Chiudo con una segnalazione importante, di un disco che ho ascoltato in questi giorni ed è uscito ufficialmente lo scorso 9 giugno. La cantautrice è Lara Molino, l’album è Fòrte e gendìle, e non credo ci sia bisogno di scrivere, a giudicare dal titolo, perché io lo citi qui. È anche scritto e cantato molto bene, però. Soprattutto, è sorprendente la capacità di riportare l’anima allegra e ‘superstiziosa’ di questa terra, l’aderenza di ritmi e musiche autoctone con la propria sapienza di scrittura. I testi delle canzoni sono in abruzzese, e nel libretto sono riportate anche le traduzioni in italiano e… in inglese! Ogni canzone, inoltre, ha un’introduzione scritta, perché non è vero che dei pezzi non bisogna parlare. La canzone d’autore ha bisogno di tempo, di parole; tra chi canta e chi ascolta si deve stabilire una comunicazione speciale. Se non altro, per gustare la differenza fra parlare di canzone e poi parlare in canzone.
Consigli per gli ascolti. Questo è il suo canale YouTube. Del disco consiglio Mazzemarèlle e Lu fóche di San Tumasse.
Di cantautori, in vita mia, ne ho ascoltati e conosciuti tanti. Prima di riflettere sugli argomenti che ho scritto fin qui, però, non avevo mai capito quant’è importante che le canzoni prendano forma anzitutto dal fatto di corrispondere al carattere del proprio territorio. C’è un libro di Alan Lomax che ritengo cruciale in tal senso: L’anno più felice della mia vita – Un viaggio in Italia. Leggendolo si capisce come in Italia le varie realtà particolari, per ciò che riguarda la musica e la canzone, siano state devastate dal bel canto e dal pop, troppo spesso melodrammatico, del Festival di Sanremo. Ciò che oggi accomuna musicalmente l’Italia, per i più, è quella canzone lì. Ieri sera, per caso, su RaiUno ho visto Laura Pausini cantare una canzone di Lucio Dalla come cantasse del suo Marco che non torna più, accompagnata al pianoforte da Cesare Cremonini che dimenticava le parole. Non possiamo ridurci a questo.

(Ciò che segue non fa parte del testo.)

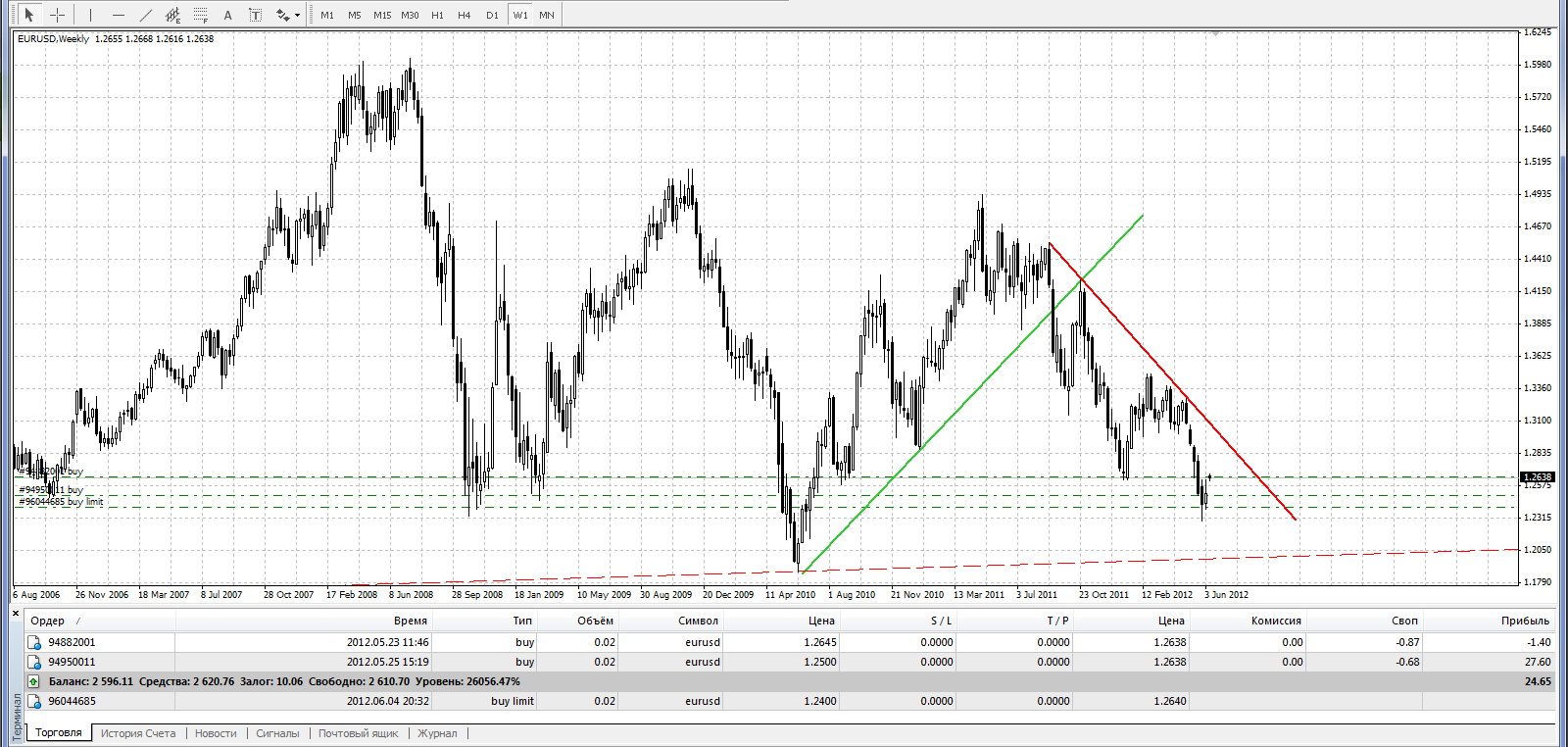Image resolution: width=1568 pixels, height=747 pixels.
Task: Pick the horizontal line tool
Action: [x=119, y=15]
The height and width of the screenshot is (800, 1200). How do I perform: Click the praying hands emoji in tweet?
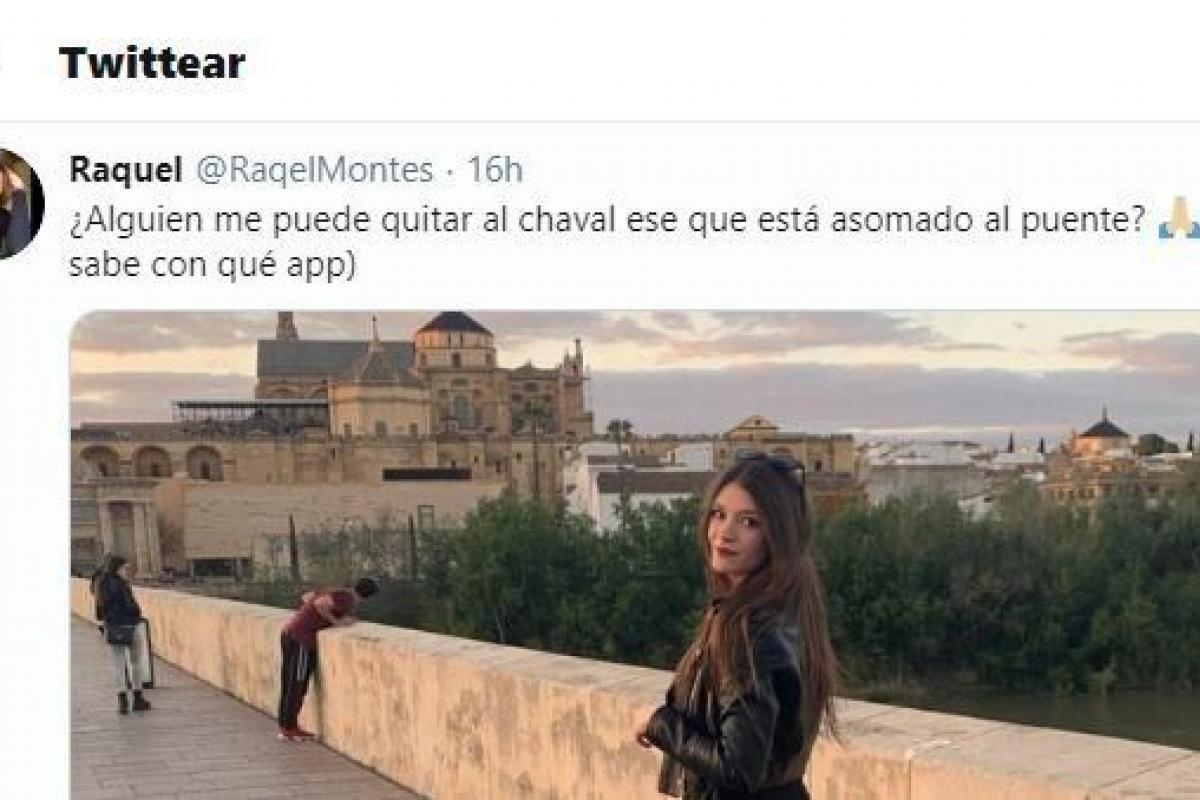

Un altro tipo di canzone è sempre esistita e fa corrispondere l’autore con la propria cultura particolare, con le proprie tradizioni musicali. Non sto parlando di folk o di musica popolare, ma di canzone d’autore, della miglior fattura. Quella che intreccia le proprie origini con l’espressività orizzontale di un linguaggio condiviso.
Sarebbe bello cominciare a vedere da vicino tutto questo nelle varie zone d’Italia.
Mi sia concesso partire dal mio Abruzzo.